What are the current screening recommendations?
On September 12, 2017, the U.S. Preventive Services Task Force (USPSTF) released its draft of cervical cancer screening recommendations.
What are we looking for with a screening?
A cervical cancer screening consists of a Pap test and/or an HPV test. With a Pap test, cells are taken from the cervix and examined for abnormalities. With an HPV test, cells are taken from the cervix and tested for the most common HPV types. On average, it takes 3-7 years for changes in the cells of the cervix to become cancer. A cervical cancer screening can detect cervical changes before the cells become cancerous.

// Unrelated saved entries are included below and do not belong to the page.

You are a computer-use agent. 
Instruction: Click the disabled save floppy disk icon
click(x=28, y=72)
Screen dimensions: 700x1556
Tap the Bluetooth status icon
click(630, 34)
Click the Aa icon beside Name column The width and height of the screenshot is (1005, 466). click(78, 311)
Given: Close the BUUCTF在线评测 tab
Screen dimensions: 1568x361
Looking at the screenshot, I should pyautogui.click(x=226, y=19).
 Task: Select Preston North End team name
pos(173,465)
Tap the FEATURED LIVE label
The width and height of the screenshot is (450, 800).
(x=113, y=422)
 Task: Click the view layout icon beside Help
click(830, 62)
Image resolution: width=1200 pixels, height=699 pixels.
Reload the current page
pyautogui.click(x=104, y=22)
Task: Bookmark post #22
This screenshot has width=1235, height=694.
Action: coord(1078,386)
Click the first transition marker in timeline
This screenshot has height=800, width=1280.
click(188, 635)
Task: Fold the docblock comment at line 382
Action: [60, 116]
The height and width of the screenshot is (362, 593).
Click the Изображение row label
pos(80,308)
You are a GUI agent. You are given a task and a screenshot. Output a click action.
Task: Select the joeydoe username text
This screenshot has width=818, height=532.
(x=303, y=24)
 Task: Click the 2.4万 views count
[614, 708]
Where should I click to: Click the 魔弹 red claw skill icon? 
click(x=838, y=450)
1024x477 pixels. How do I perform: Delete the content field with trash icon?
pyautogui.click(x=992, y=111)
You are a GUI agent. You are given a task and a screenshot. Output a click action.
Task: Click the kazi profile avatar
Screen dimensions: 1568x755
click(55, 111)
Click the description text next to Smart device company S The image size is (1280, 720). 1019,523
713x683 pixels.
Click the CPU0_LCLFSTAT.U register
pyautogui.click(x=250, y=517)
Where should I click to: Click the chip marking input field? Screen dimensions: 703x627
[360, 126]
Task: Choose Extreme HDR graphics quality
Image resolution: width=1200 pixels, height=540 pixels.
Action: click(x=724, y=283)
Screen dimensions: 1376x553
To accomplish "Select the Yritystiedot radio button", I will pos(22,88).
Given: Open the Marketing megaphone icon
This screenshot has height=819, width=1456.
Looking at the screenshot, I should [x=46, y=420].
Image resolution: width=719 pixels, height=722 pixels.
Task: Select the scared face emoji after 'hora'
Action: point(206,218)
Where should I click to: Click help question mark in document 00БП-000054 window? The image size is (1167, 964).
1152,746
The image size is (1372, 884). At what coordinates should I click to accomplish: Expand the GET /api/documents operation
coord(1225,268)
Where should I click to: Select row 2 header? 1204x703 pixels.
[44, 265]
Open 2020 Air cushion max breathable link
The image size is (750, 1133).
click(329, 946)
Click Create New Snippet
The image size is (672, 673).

What will happen if you receive a suspicious result?
An abnormal result is not uncommon and does not mean you have cancer. If a screening result comes back abnormal, additional testing is required. Additional testing may include repeat testing, colposcopy (the method of visually examining the cervix, vulva or vagina using an instrument called a colposcope), or cervical biopsy (a removal of a small piece of tissue from the cervix that is then sent to a lab for testing).
How common is cervical cancer?
In 2017, there were an estimated 12,820 patients newly diagnosed with cervical cancer. In 2014, approximately 256,078 women in the United States were living with cervical cancer. Approximately 0.6 percent of women will be diagnosed with cervical cancer.
What are some other causes of a suspicious screening?
Inflammation, infection, pre-cancerous cells and cancerous cells are all possible reasons for an abnormal screening test.
Why is it so important for women to get their cervical cancer screenings?
Cervical cancer screening can detect cervical changes before the cells become cancerous. If the screening detects changes, proper treatment and more frequent screening may be necessary.